*Testo dell'esercizio:*
* * * * * * * * *

6.1. Con il secondo motivo di ricorso si lamenta la carenza di motivazione sia quanto al riconoscimento della colpa in capo alla ricorrente (nonostante diverse Autorità avessero riconosciuto la correttezza dell’utilizzo della s.c.i.a. per i lavori in questione e nonostante la ditta dell’imputata fosse intervenuta dopo che i solai erano stati da altri demoliti) sia quanto al mancato riconoscimento della causa di non punibilità della particolare tenuità del fatto con specifico riferimento alla peculiare posizione della ricorrente.
CONSIDERATO IN DIRITTO
1. Con riguardo ai dedotti profili di violazione di legge e/o illogicità della motivazione da tutti i ricorrenti dedotti in relazione alla sussistenza dell’elemento oggettivo e/o dell’elemento soggettivo della contravvenzione contestata al capo a), i ricorsi sono fondati. Pur tenendo conto del rinvio disposto su richiesta di uno dei difensori nel giudizio di secondo grado dal 24 novembre 2017 al 30 gennaio 2018 – che ha determinato la sospensione del corso della prescrizione per 67 giorni – il reato, contestato come commesso il 18 marzo 2013, è tuttavia certamente prescritto per decorso del termine massimo quinquennale. In conformità alle conclusioni rassegnate dal procuratore generale, la sentenza impugnata deve pertanto essere sul punto annullata senza rinvio perché il reato è estinto per prescrizione, con conseguente assorbimento di tutti restanti motivi proposti dai ricorrenti Caroti, Bologna e Manciu e di quelli proposti dal ricorrente Galoppi relativi al medesimo reato di cui al capo a).

* * * * * * * * *

*Dati dell'esercizio:*

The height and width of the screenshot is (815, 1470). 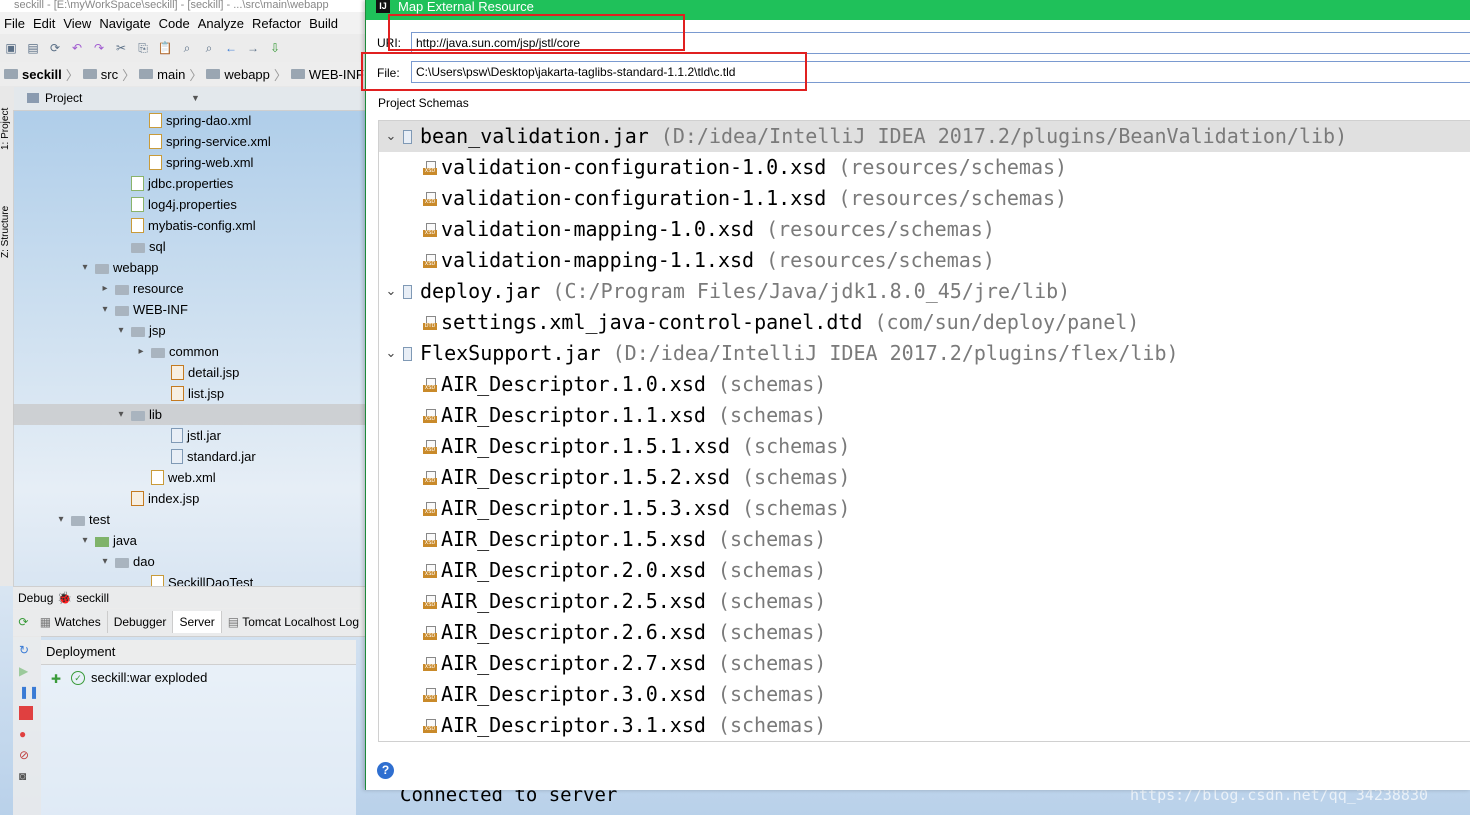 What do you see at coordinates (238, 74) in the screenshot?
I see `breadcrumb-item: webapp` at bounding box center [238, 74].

* * * * * * * * *

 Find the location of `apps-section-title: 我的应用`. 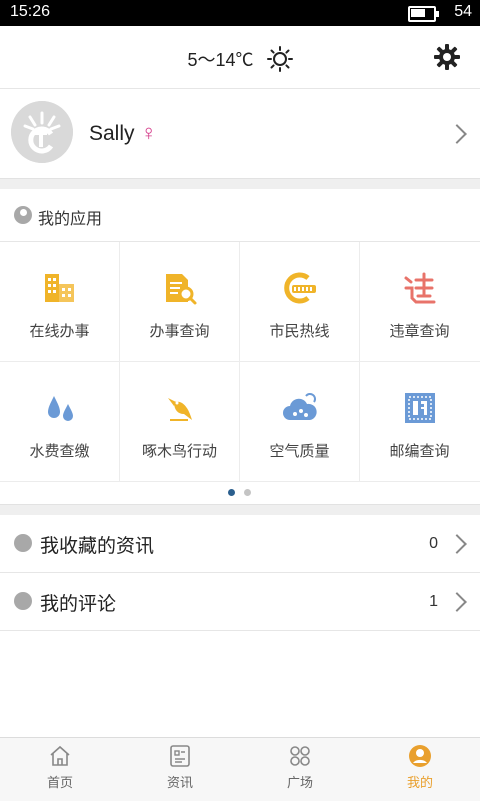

* * * * * * * * *

*Attività da svolgere:*
Rispondi alle seguenti domande sul brano sui ricorsi, una per riga:
1. Per quanti giorni è stato sospeso il corso della prescrizione?
2. In quale data è contestato come commesso il reato?
3. Di quale causa di non punibilità la ricorrente lamenta il mancato riconoscimento?

*Risultato attività:*
1. Per 67 giorni.
2. Il 18 marzo 2013.
3. La particolare tenuità del fatto.